En activité depuis bientôt dix ans maintenant, le label se porte bien. On remerciera sa tête de gondole de l'investissement consacré et de son ouverture d'esprit, le label éditant régulièrement des trésors oubliés, opérant ainsi un vrai travail de mémoire collective. Living Is Hard: West African Music in Britain, 1927–1929 compile des enregistrements de musiciens africains expatriés au Royaume-Uni. Ces enregistrements demeuraient introuvables pour les amateurs, les bandes étant restées bien cachées au fin fond des entrepôts d'EMI. Merci Honest, on peut désormais se faire une idée des musiques liées à la diaspora africaine à Londres : le blues n'était pas qu'une affaire d'afro-américains ... Give Me Love : Songs Of The Brokenhearted, Baghdad, 1925-1929 publié quelques mois plus tard s'intéresse à la musique irakienne, un bon moyen de se rendre compte qu'un solo de flûte peut être aussi déjanté qu'une explosion de guitare wha-wha. Et comment ne pas mentionner le formidable disque de Terry Hall & Mushtaq : The Hour of Two Lights, qui réunit le chanteur des Specials et Fun-Da-Mental, collectif anglais pionnier des mixs ethno-electro.
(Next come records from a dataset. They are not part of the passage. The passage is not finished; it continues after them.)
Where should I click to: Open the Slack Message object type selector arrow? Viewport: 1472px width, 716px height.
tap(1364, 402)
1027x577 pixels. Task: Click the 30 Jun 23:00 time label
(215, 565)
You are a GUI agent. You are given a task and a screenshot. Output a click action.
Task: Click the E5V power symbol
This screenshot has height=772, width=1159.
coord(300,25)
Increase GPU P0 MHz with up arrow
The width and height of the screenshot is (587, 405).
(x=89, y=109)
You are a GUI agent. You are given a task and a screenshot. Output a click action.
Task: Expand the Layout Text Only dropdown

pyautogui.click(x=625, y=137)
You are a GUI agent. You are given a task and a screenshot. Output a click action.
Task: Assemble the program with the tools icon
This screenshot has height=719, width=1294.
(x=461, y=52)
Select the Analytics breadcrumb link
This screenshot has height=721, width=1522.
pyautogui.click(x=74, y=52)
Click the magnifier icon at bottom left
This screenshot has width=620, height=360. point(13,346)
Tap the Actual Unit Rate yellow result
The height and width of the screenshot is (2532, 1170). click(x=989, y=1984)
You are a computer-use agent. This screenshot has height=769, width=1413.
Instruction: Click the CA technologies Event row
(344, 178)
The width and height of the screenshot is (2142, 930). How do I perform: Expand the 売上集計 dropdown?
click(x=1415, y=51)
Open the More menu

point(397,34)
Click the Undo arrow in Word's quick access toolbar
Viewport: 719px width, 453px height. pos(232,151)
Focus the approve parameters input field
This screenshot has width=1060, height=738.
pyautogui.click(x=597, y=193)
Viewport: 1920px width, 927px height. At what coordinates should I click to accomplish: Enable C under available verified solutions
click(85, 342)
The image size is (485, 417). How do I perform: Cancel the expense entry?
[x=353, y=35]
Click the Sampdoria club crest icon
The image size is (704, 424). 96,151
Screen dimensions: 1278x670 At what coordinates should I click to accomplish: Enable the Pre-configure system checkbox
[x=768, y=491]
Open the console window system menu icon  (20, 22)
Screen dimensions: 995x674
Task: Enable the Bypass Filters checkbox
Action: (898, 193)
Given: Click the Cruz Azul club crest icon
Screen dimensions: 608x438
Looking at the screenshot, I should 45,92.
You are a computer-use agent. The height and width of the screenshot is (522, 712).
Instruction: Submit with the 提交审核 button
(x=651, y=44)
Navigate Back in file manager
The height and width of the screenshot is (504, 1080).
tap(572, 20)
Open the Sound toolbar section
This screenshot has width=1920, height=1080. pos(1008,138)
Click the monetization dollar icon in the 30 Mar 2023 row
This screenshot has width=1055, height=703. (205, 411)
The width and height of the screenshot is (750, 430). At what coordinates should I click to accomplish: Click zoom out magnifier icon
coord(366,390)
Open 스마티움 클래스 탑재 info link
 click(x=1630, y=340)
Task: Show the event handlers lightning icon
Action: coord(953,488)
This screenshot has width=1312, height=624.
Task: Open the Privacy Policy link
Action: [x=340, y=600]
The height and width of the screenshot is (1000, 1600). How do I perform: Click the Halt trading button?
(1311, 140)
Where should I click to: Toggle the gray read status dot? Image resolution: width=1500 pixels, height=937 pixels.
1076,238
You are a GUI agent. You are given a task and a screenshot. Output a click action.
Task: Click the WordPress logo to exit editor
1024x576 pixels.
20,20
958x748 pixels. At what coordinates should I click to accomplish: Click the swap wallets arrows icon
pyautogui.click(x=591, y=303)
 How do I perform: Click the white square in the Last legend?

L'album est une réussite totale, regroupant des manouches polonais, un rappeur algérien aveugle, des musiciens syriens, ca sonne comme si Gorillaz allait faire ses courses chez Tati. Hautement recommandable !




Incontestablement, Honest Jons a réussi le pari de figurer parmi les meilleurs labels de musiques du monde actuellement, proposant un catalogue original, sans cesse renouvelé et ouvert à la mixité.